As noites são cheias de profundos mistérios, são ora quentes ora frias, conforme nos dispomos a olhar as estrelas em estado de reflexão.
No passado apenas as estrelas e pouco mais iluminavam os passos dos homens e das mulheres que se dispunham a caminhar juntos.
Os passos de uns e outros entrecruzavam-se e, aqui e ali encaixavam-se mesmo.
Não digo que não o façam agora, mas as tentativas são mais vãs, ou mais imprecisas.
Assistimos à era do aborto de Deus, que não deixamos de ser todos, apesar de acreditarmos termos sido feitos à sua imagem e semelhança.
A religião e as crenças dos homens são discutíveis e discutidas pelos próprios, bem como os seus propósitos orientadores.
Contudo deparo-me com outras crenças, talvés igualmente cimentadas por esses mesmos homens, pela Humanidade, no seu todo.
Não só as pessoas se afastaram dos seus postulados religiosos, sejam quais forem, como são vistas vezes sem conta a negarem a imagem dos dogmas que os viram nascer.

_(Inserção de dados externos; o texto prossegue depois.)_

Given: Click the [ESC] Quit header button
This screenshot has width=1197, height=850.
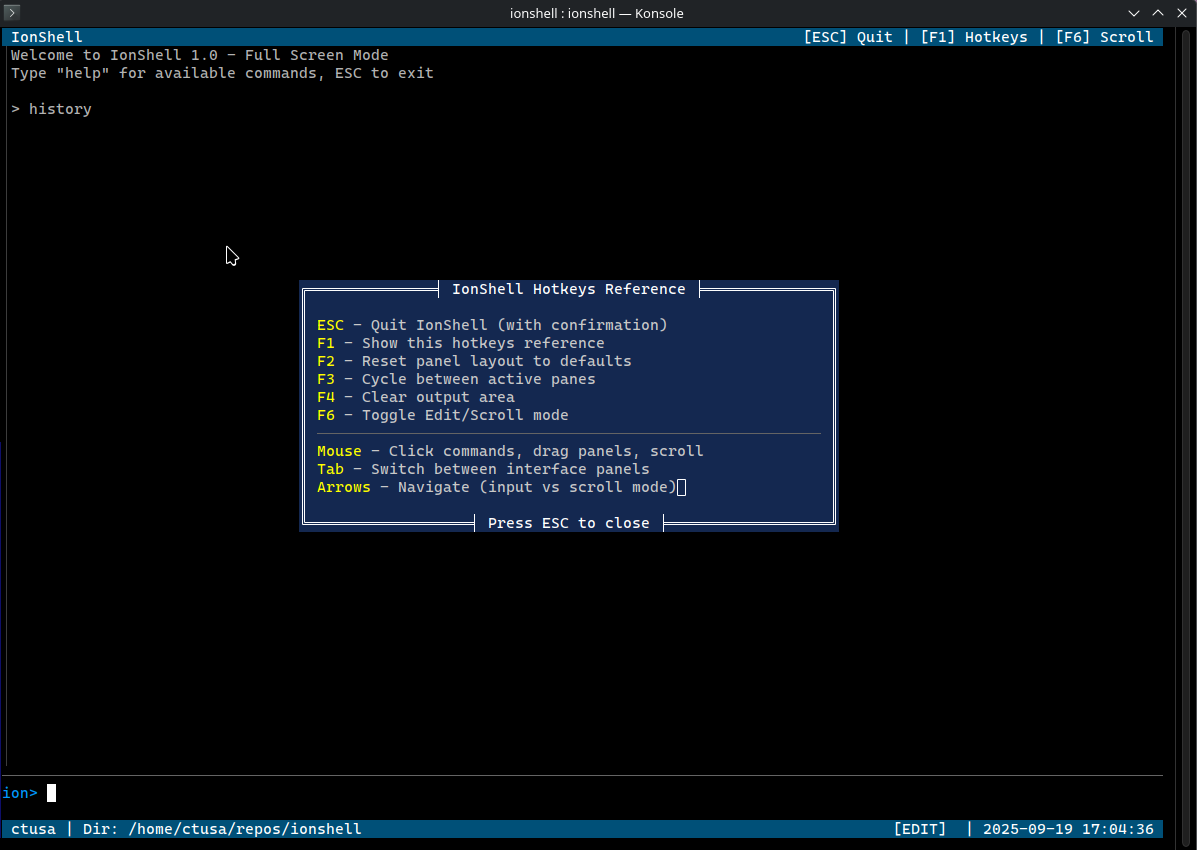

Ajudar alguém desconhecido, alguém que pede nas ruas, desventuradamente, tão longe e tão próximo de nós todos, parece apenas provocar a repulsa ou a indiferença nos seus congéneres de raça.
Não acredito que quem trabalha e se esforça horas a fio nos seus empregos, deva ter de ser obrigado a sustentar a imensa urbe cheia de mendigos, mas acredito igualmente que não dói dar.

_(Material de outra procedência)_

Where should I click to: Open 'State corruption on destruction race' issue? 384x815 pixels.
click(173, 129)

Seja sangue, seja comida, sejam algumas moedas que podemos ter na carteira ou nos bolsos, não digo a mais, mas dispensáveis.
Gosto de olhar os mendigos nos olhos, como olho todos os outros seres humanos, quer quando falo com eles quer quando falam comigo, porque estão lá e não apenas porque são o produto daquilo que a sociedade excreta. Mesmo que seja para lhes dizer não.
São muitas vezes o resultado atróz do nosso excesso de bem estar transformado em adormecida insensibilidade de quem tem, de quem compra, de quem entra numa loja e pode sair de lá com um saco cheio de algo tantas vezes inútil.
Os mendigos da nossa cidade vieram para ficar, estendem-nos a mão de manhã à noite, mas não nos dão os sulcos do caminho dos seus pés para experienciarmos a sua tragédia pessoal.
Da mesma forma não lhes podemos ensinar o caminho do quente dos lençóis lavados das nossas camas, porque essa é a nossa vivência, mas também já foi a deles, de muitos deles.
Por detrás dos olhos secos dos mendigos pendurados nas sete colinas de Lisboa, estão homens e estão mulheres, ainda crianças alguns deles, demasiados deles, e se governos e instituições não podem ou não querem fazer o que devem, compete-nos a nós, felizes comtemplados de cear na mesa opulenta dos tempos modernos, olhar por eles e para eles.
E dar, nem que seja apenas uma vez de longe a longe, ofertar um naco, ínfimo é certo, sem a pretenção de ser a salvação daquela alma, mas resgatá-lo, naquele preciso instante, em que as mãos se estendem em uníssono, um a dar o outro a receber, salvá-lo da imensa ignomínia do esquecimento, mesmo que por segundos.
As crenças tatuadas em forma de números, preços, cifrões, pode ser a crença dos dias que correm e não a da assitência aos menos afortunados, entre outras, porém o verdadeiro prazer que apenas se encontra no eterno da partilha, pois apenas o que é partilhado é eterno, será digno de pertencer à egrégora do colectivo universal.
Isto significa que os males de todos pertencem ao todo, essa é a verdadeira globalização e moramos todos numa aldeia cheia de sofredores e de penosas dores e não pensemos que vamos ter, em breve, a visita do Messias para jantar.
Na realidade estamos todos sentados num imenso banquete de mendigos.